A package arrived today.
I was expecting one.

Unfortunately, the package turned out to contain books of
theology I had ordered, and not the clothing I was expecting. My heart
fell. Just my books on missions and
global evangelization? Pooey.
Oops, my idols are showing again.
Every disappointment, irritation, angry moment ought to give
us pause. Why am I upset about
this? Why disappointed? What am I worshiping that is causing this
reaction?
Dee Brestin in her book Idol Lies, in referring to
Tim Keller’s book Counterfeit Gods, reminds us that there are three
basic deep idol categories into which all our adoration fits: Affirmation/Approval, Comfort/Security, and Control/Power. Since
I love my clothing better than my theology studies, I’m adoring comfort and
security. I feel confident that all will
be well if I am dressed well and comfortably.
All will be well if I am personally happy, and new clothes make me
happy.
Does this mean I should do away with my clothing? Heaven forbid.
No, it means that I am worshiping the creature rather than
the Creator, I am running after the things God gives rather than God.

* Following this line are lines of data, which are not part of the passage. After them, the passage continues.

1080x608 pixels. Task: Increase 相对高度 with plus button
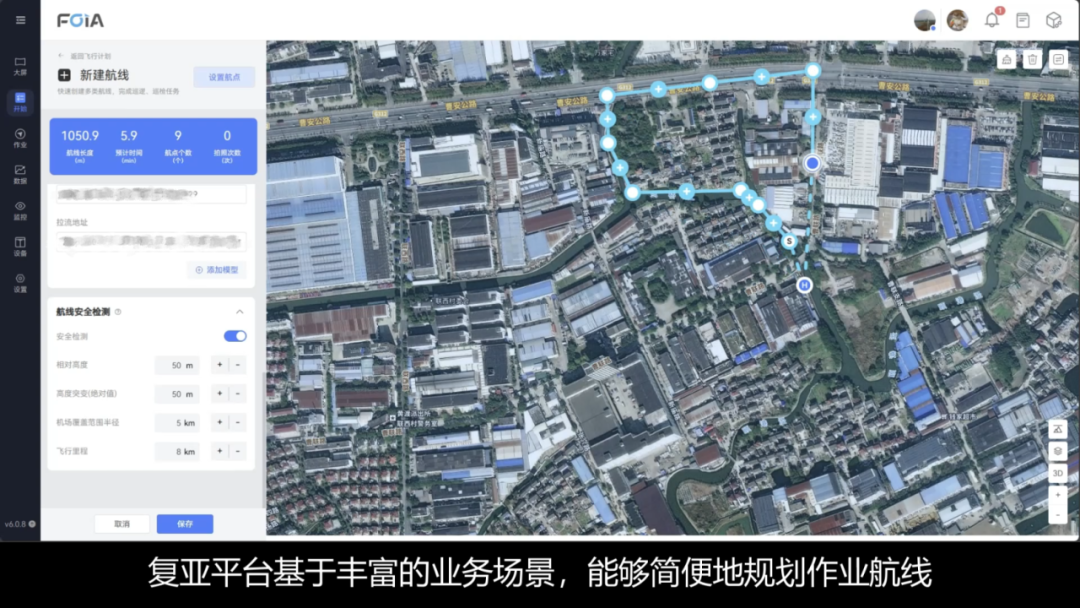220,366
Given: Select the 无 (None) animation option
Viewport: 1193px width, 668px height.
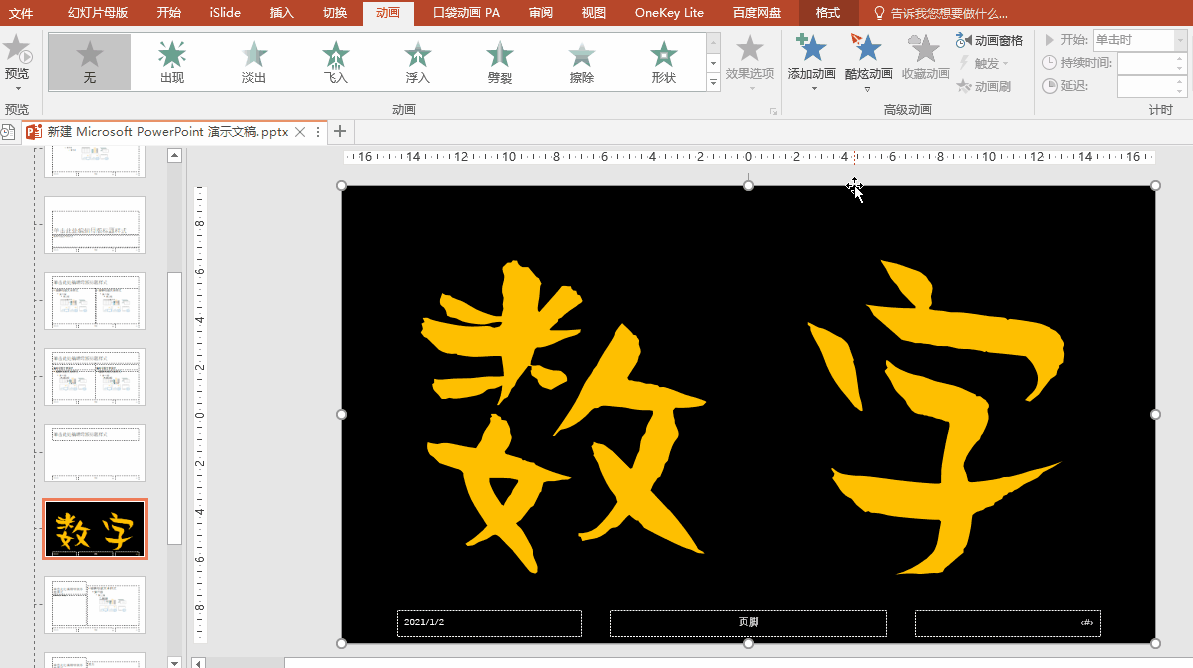Looking at the screenshot, I should coord(90,62).
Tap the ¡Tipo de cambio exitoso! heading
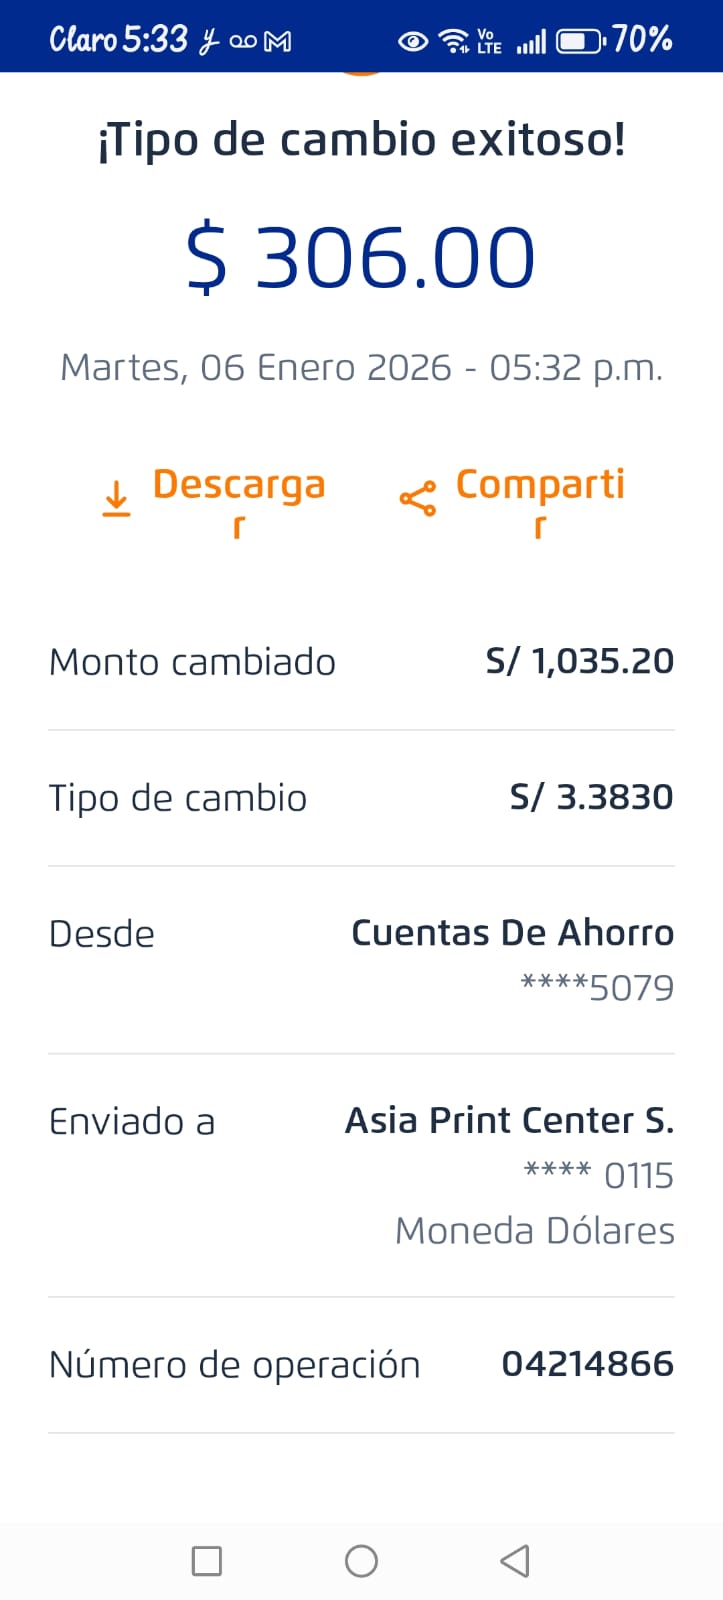 point(361,140)
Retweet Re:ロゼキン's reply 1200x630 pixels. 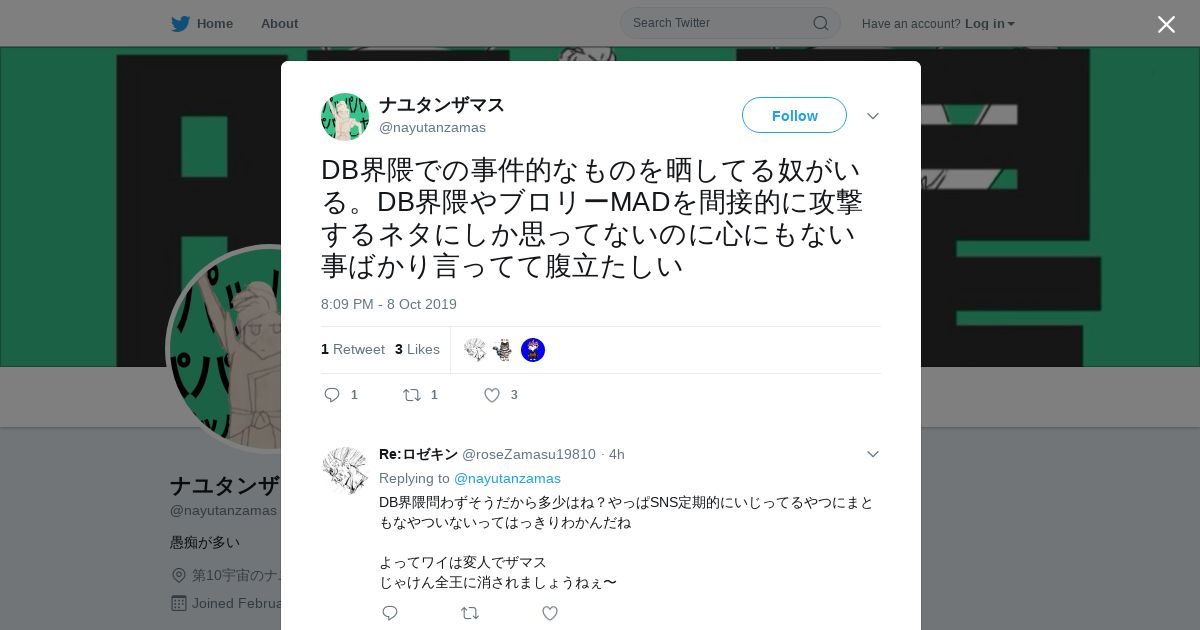pos(469,613)
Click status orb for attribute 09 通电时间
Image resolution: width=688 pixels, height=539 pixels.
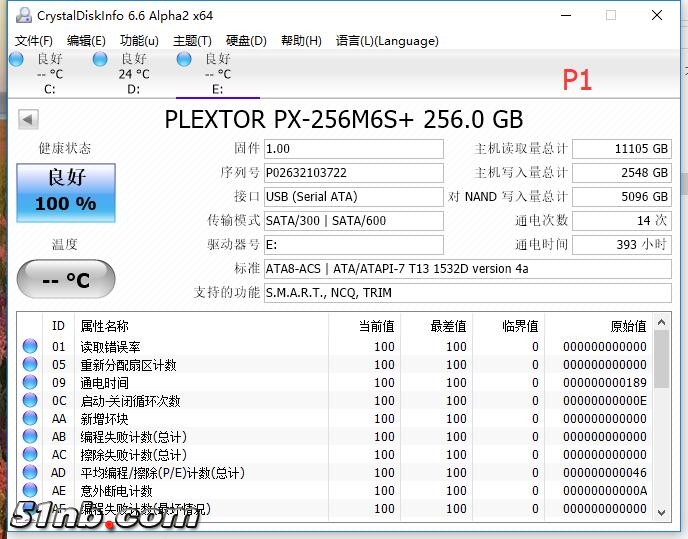pyautogui.click(x=30, y=383)
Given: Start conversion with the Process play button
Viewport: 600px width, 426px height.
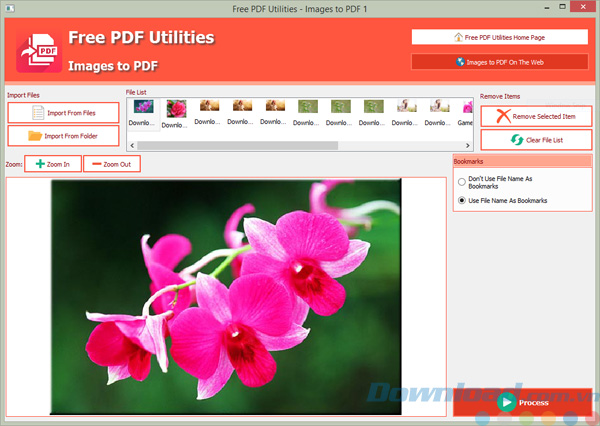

And that will only end badly.
Because God will not be mocked in my life, and I will
ultimately not be satisfied with my clothing and stuff. Remember, trends change, moths eat clothes as
do electric dryers and puppies, and things wear out . . . literally.
My idols cannot and will not take care of me. They will not rescue me. They will not feed and sustain me. They will not answer my prayers.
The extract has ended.